In February, Apple launched an iPad campaign directing attention to "300,000 apps for everything you love," with each poster presenting two thematically related ads, one on a full sized iPad and one on an iPad mini (below).
Apple's latest ads present a trio of iPads, each related to a theme but with no accompanying text apart from a solid black Apple logo and, simply, "iPad." Below, two side by side ads on display on San Francisco's Market Street depict specialty apps for foodies and for fashionistas.

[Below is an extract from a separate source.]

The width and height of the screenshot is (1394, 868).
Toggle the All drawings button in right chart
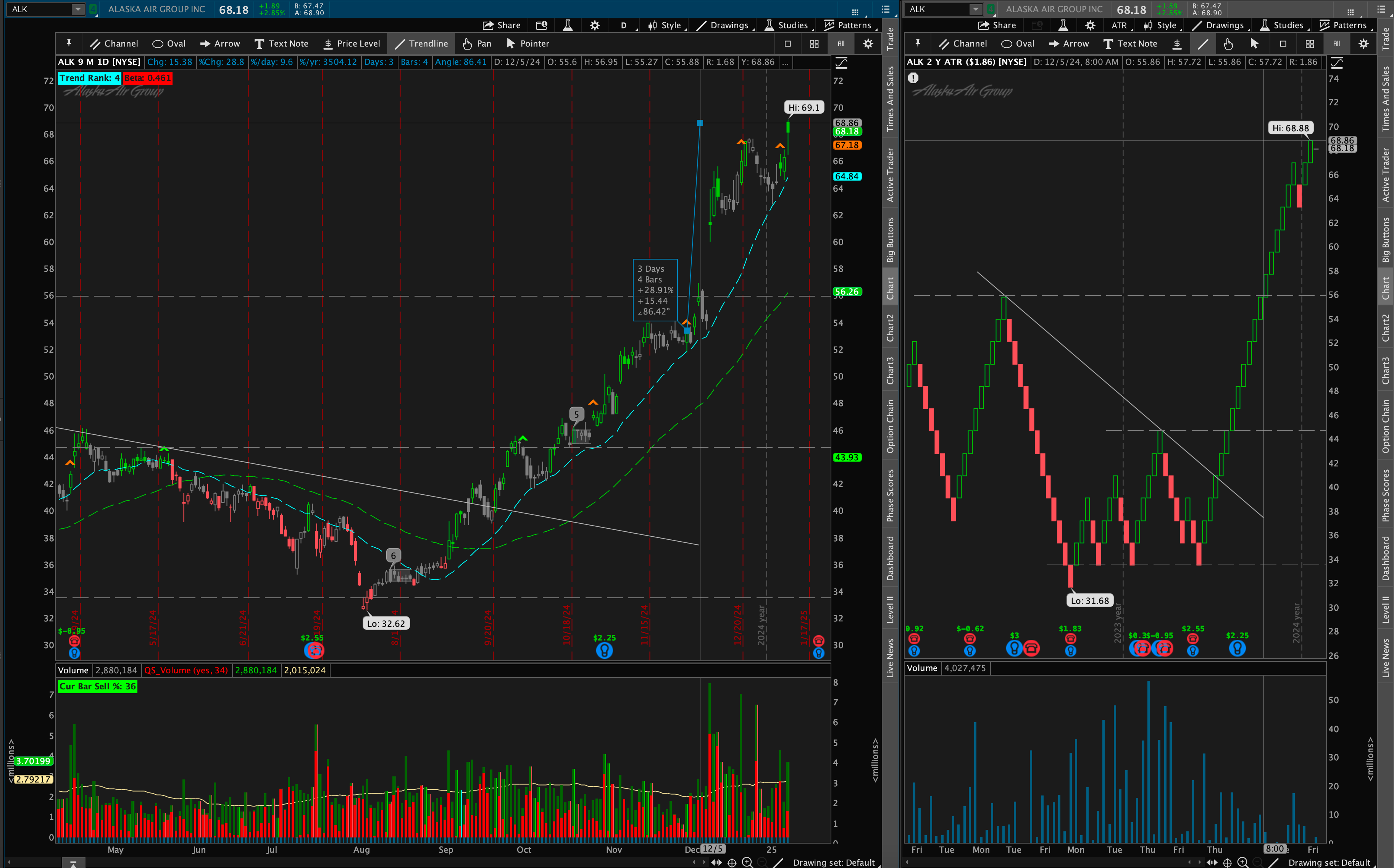pyautogui.click(x=1336, y=44)
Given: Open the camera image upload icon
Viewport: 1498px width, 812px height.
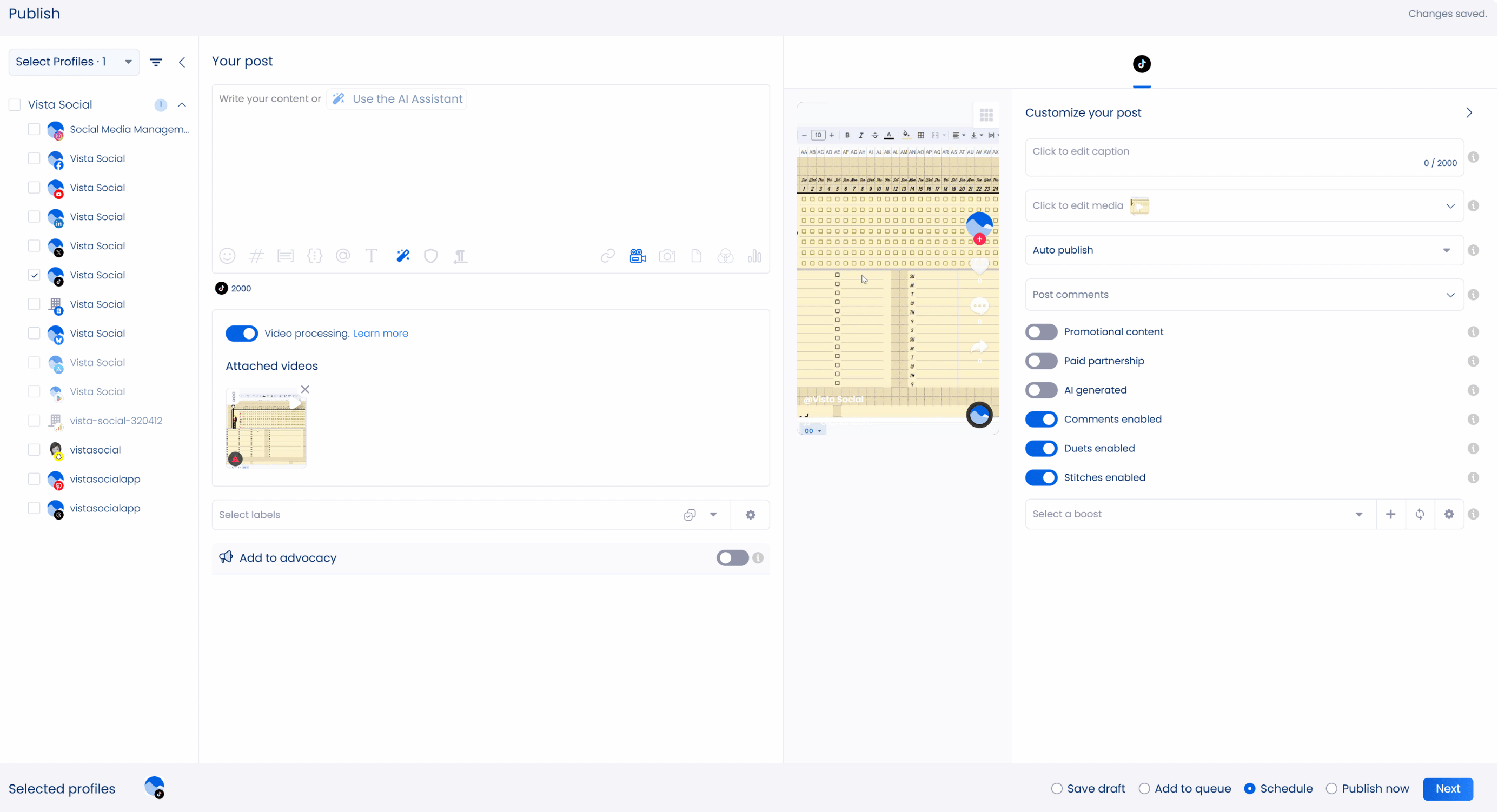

A third poster, appearing down the street on display in front of the Twitter headquarters (below), portrays a trio of apps of interest to artists and art aficionados.
The same set of ads are on display in BART stations, here in MacArthur Station in Oakland, joined by a third targeting readers of the classics, modern novels and magazines.
Nearby in the same station, a poster targets musicians and music lovers with apps for making, perusing and reading about music.
Underground, another iPad poster associates 1940's film noir apps, including a classic miTypewriter, a classic Olympus camera, and a classic novel The Stranger.
Apple: Mind the App Gap
Apple has been incessantly focusing on apps for iPad in its advertising since it first released the tablet three years ago alongside its own Pages, Numbers and Keynote productivity apps.
At the launch of iPad 4 and iPad mini last October, Apple's head of product marketing Phil Schiller drew special attention to the "night and day" difference between tablet-optimized iPad apps and the stretched smartphone apps that work on Android tablets (below).
That has left competitors to focus on hardware features and price rather than fun and functionality, resulting in high volume but profitless Android shipments, and low volume but still very expensive experiments like the HP TouchPad and Microsoft Surface.
The importance of apps in selling tablets has recently been highlighted by Canalys, which observed, "building high-quality app experiences for Android tablets has not been among many developersâ top priorities to date."
A report by Jared Newman for Time, similarly stated that many popular apps that do exist for Android, including Pandora (above), Twitter, Facebook and Dropbox, fail to take any advantage of the additional real estate on tablets, just "stretching out their interfaces instead of filling the screen with sidebars and menus."
Despite a favorable review of the hardware in Google's new Asus-built Nexus 7, David Pierce wrote for The Verge that "the Android app situation has improved a lot, but it's still squarely in the iPad's rearview mirror. From Paper to Clear to Badland, it's no contest."